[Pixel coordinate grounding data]
----

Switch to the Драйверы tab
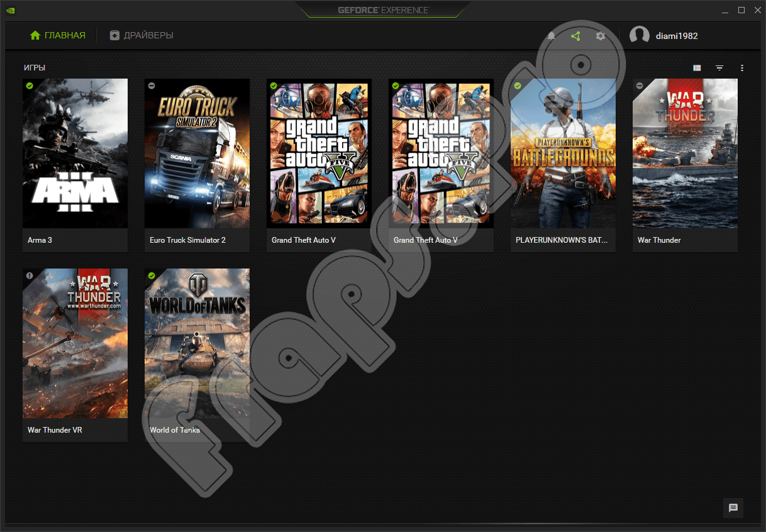 (142, 36)
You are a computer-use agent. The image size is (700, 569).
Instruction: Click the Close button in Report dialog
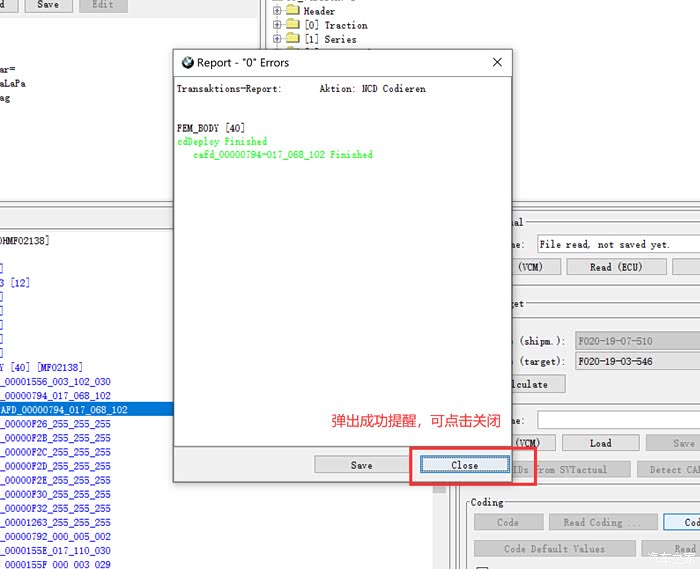pos(464,465)
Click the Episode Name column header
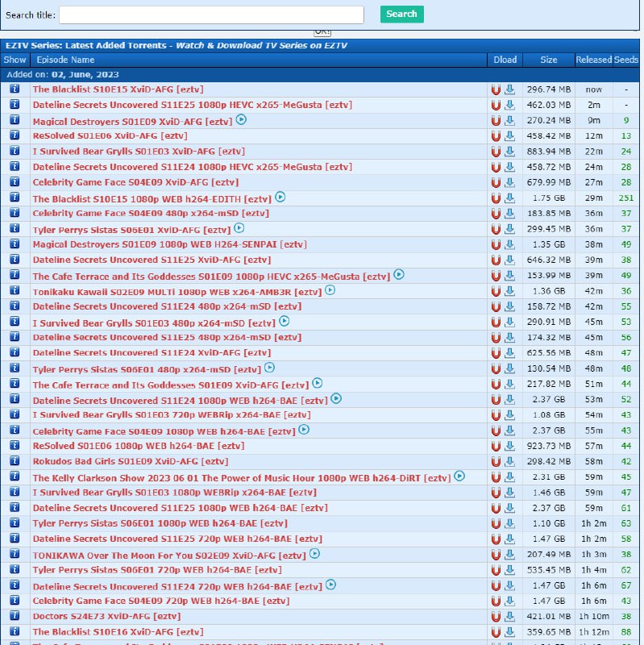The width and height of the screenshot is (644, 645). 65,60
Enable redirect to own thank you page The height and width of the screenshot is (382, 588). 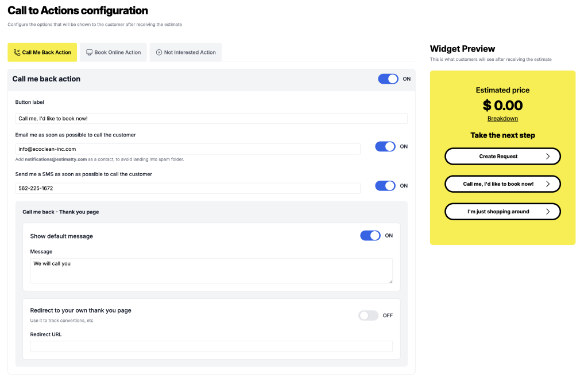[x=369, y=315]
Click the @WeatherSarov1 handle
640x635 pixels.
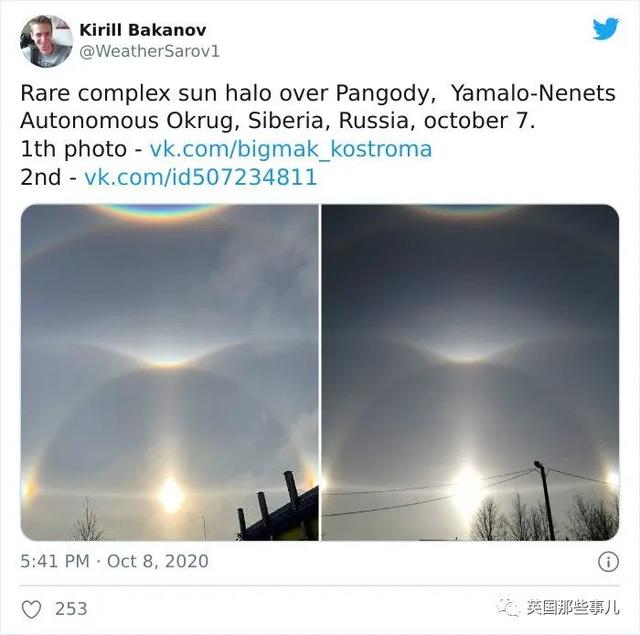(x=149, y=51)
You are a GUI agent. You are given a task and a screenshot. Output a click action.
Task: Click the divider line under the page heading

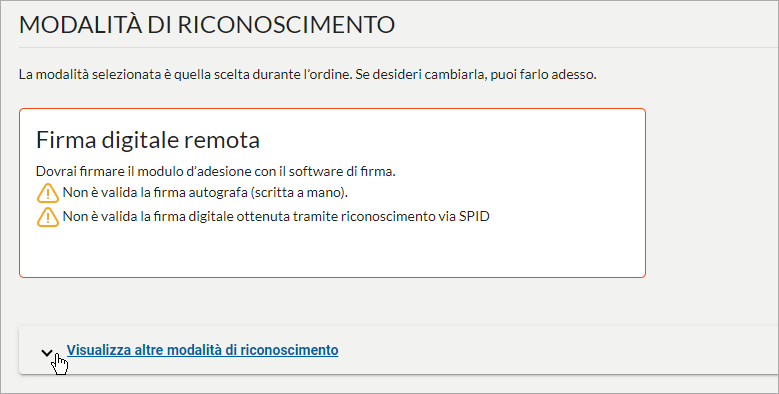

----

WORK ITEM: Each line of the entries above that contains "agent" must be copied into the answer.

RESPONSE TO THIS EXERCISE:
You are a computer-use agent. The image size is (700, 569).
You are a GUI agent. You are given a task and a screenshot. Output a click action.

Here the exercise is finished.